### Excerpted data ###
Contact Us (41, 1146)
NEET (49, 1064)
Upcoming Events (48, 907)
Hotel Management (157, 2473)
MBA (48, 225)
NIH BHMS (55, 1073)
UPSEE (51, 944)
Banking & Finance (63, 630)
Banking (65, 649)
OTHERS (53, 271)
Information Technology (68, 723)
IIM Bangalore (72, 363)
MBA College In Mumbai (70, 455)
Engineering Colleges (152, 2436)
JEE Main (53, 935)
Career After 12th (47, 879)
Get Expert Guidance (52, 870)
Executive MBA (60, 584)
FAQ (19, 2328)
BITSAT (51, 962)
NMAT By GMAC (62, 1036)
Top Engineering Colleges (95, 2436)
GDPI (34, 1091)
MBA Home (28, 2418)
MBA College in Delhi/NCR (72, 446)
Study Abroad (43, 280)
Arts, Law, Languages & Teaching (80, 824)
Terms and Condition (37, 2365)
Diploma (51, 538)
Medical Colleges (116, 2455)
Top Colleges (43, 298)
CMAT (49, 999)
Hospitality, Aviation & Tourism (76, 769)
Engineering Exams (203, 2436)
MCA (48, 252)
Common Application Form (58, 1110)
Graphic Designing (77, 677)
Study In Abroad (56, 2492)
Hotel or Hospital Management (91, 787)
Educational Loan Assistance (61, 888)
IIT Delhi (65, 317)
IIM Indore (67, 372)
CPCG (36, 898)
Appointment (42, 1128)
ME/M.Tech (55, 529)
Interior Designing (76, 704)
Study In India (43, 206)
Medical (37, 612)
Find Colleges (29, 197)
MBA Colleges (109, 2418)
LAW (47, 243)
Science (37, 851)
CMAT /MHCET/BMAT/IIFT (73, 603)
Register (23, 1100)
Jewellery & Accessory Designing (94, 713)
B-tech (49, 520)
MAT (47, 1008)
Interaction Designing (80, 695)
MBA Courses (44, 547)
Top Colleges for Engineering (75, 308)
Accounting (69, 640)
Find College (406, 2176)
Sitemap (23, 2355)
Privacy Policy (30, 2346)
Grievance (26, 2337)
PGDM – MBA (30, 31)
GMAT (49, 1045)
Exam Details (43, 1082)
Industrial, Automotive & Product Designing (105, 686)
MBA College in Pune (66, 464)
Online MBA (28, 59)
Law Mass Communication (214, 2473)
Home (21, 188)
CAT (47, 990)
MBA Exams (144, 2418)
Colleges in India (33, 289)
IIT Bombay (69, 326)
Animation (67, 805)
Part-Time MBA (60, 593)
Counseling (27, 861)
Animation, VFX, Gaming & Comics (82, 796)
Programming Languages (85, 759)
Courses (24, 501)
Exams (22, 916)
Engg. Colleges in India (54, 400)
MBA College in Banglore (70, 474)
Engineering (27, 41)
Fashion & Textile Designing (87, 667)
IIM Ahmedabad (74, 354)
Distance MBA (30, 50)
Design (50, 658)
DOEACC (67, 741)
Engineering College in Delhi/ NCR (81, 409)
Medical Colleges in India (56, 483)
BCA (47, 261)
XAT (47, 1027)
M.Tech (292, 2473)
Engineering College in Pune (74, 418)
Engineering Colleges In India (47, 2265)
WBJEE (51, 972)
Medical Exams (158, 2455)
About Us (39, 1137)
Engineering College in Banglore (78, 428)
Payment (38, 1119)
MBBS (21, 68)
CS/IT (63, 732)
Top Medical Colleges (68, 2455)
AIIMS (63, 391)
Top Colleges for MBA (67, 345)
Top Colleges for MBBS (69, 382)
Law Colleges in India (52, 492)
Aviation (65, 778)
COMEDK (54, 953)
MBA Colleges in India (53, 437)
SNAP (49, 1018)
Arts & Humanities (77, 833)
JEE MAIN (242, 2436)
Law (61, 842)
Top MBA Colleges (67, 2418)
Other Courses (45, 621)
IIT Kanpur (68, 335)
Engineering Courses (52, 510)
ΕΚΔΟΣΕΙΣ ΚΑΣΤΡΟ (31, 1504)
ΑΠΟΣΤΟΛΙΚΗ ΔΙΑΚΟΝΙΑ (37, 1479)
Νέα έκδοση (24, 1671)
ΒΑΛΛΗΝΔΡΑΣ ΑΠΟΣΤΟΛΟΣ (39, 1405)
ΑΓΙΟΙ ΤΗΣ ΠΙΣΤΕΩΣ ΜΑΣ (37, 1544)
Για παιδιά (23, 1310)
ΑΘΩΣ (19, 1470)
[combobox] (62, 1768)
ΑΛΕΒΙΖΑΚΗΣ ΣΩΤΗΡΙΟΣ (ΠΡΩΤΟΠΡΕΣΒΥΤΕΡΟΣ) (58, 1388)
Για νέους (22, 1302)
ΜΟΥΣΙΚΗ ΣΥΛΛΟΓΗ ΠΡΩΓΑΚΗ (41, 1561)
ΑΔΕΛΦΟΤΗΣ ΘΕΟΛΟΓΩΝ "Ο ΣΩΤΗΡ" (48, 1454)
###
All records must be transcribed exactly, with none left out.

Contact Us (41, 1146)
NEET (49, 1064)
Upcoming Events (48, 907)
Hotel Management (157, 2473)
MBA (48, 225)
NIH BHMS (55, 1073)
UPSEE (51, 944)
Banking & Finance (63, 630)
Banking (65, 649)
OTHERS (53, 271)
Information Technology (68, 723)
IIM Bangalore (72, 363)
MBA College In Mumbai (70, 455)
Engineering Colleges (152, 2436)
JEE Main (53, 935)
Career After 12th (47, 879)
Get Expert Guidance (52, 870)
Executive MBA (60, 584)
FAQ (19, 2328)
BITSAT (51, 962)
NMAT By GMAC (62, 1036)
Top Engineering Colleges (95, 2436)
GDPI (34, 1091)
MBA Home (28, 2418)
MBA College in Delhi/NCR (72, 446)
Study Abroad (43, 280)
Arts, Law, Languages & Teaching (80, 824)
Terms and Condition (37, 2365)
Diploma (51, 538)
Medical Colleges (116, 2455)
Top Colleges (43, 298)
CMAT (49, 999)
Hospitality, Aviation & Tourism (76, 769)
Engineering Exams (203, 2436)
MCA (48, 252)
Common Application Form (58, 1110)
Graphic Designing (77, 677)
Study In Abroad (56, 2492)
Hotel or Hospital Management (91, 787)
Educational Loan Assistance (61, 888)
IIT Delhi (65, 317)
IIM Indore (67, 372)
CPCG (36, 898)
Appointment (42, 1128)
ME/M.Tech (55, 529)
Interior Designing (76, 704)
Study In India (43, 206)
Medical (37, 612)
Find Colleges (29, 197)
MBA Colleges (109, 2418)
LAW (47, 243)
Science (37, 851)
CMAT /MHCET/BMAT/IIFT (73, 603)
Register (23, 1100)
Jewellery & Accessory Designing (94, 713)
B-tech (49, 520)
MAT (47, 1008)
Interaction Designing (80, 695)
MBA Courses (44, 547)
Top Colleges for Engineering (75, 308)
Accounting (69, 640)
Find College (406, 2176)
Sitemap (23, 2355)
Privacy Policy (30, 2346)
Grievance (26, 2337)
PGDM – MBA (30, 31)
GMAT (49, 1045)
Exam Details (43, 1082)
Industrial, Automotive & Product Designing (105, 686)
MBA College in Pune (66, 464)
Online MBA (28, 59)
Law Mass Communication (214, 2473)
Home (21, 188)
CAT (47, 990)
MBA Exams (144, 2418)
Colleges in India (33, 289)
IIT Bombay (69, 326)
Animation (67, 805)
Part-Time MBA (60, 593)
Counseling (27, 861)
Animation, VFX, Gaming & Comics (82, 796)
Programming Languages (85, 759)
Courses (24, 501)
Exams (22, 916)
Engg. Colleges in India (54, 400)
MBA College in Banglore (70, 474)
Engineering (27, 41)
Fashion & Textile Designing (87, 667)
IIM Ahmedabad (74, 354)
Distance MBA (30, 50)
Design (50, 658)
DOEACC (67, 741)
Engineering College in Delhi/ NCR (81, 409)
Medical Colleges in India (56, 483)
BCA (47, 261)
XAT (47, 1027)
M.Tech (292, 2473)
Engineering College in Pune (74, 418)
Engineering Colleges In India (47, 2265)
WBJEE (51, 972)
Medical Exams (158, 2455)
About Us (39, 1137)
Engineering College in Banglore (78, 428)
Payment (38, 1119)
MBBS (21, 68)
CS/IT (63, 732)
Top Medical Colleges (68, 2455)
AIIMS (63, 391)
Top Colleges for MBA (67, 345)
Top Colleges for MBBS (69, 382)
Law Colleges in India (52, 492)
Aviation (65, 778)
COMEDK (54, 953)
MBA Colleges in India (53, 437)
SNAP (49, 1018)
Arts & Humanities (77, 833)
JEE MAIN (242, 2436)
Law (61, 842)
Top MBA Colleges (67, 2418)
Other Courses (45, 621)
IIT Kanpur (68, 335)
Engineering Courses (52, 510)
ΕΚΔΟΣΕΙΣ ΚΑΣΤΡΟ (31, 1504)
ΑΠΟΣΤΟΛΙΚΗ ΔΙΑΚΟΝΙΑ (37, 1479)
Νέα έκδοση (24, 1671)
ΒΑΛΛΗΝΔΡΑΣ ΑΠΟΣΤΟΛΟΣ (39, 1405)
ΑΓΙΟΙ ΤΗΣ ΠΙΣΤΕΩΣ ΜΑΣ (37, 1544)
Για παιδιά (23, 1310)
ΑΘΩΣ (19, 1470)
[combobox] (62, 1768)
ΑΛΕΒΙΖΑΚΗΣ ΣΩΤΗΡΙΟΣ (ΠΡΩΤΟΠΡΕΣΒΥΤΕΡΟΣ) (58, 1388)
Για νέους (22, 1302)
ΜΟΥΣΙΚΗ ΣΥΛΛΟΓΗ ΠΡΩΓΑΚΗ (41, 1561)
ΑΔΕΛΦΟΤΗΣ ΘΕΟΛΟΓΩΝ "Ο ΣΩΤΗΡ" (48, 1454)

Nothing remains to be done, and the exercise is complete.